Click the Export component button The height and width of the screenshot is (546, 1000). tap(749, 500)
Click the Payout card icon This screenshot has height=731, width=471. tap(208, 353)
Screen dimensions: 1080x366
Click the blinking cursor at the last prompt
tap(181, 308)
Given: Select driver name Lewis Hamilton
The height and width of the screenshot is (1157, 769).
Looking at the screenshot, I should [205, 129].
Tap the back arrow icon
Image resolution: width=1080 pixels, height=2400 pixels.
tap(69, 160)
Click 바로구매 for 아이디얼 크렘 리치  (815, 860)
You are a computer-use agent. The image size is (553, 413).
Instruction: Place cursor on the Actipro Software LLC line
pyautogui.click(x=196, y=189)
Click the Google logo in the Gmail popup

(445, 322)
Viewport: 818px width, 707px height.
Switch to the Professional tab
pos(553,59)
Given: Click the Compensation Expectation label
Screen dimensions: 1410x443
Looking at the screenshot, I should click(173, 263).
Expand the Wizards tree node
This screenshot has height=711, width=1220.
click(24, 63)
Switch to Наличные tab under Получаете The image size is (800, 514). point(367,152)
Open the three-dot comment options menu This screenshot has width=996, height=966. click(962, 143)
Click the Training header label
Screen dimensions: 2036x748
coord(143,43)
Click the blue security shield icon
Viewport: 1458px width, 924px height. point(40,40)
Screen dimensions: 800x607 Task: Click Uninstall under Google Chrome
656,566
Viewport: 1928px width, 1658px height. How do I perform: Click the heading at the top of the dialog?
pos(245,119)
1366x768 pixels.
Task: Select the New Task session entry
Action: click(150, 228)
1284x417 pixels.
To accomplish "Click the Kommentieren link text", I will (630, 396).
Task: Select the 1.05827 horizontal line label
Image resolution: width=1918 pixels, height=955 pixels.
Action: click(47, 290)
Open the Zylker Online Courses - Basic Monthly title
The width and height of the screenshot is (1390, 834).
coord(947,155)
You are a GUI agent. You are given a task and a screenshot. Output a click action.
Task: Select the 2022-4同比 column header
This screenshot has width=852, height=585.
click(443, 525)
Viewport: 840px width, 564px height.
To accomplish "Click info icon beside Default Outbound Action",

=======

_Problem to solve_. Among the lines of the data, identify those with the word "size". Copy each of them.

_Answer for this exercise_.
You are a computer-use agent. The image size is (553, 413).
Switch to Наличные tab under Получаете The image size is (800, 514). point(367,152)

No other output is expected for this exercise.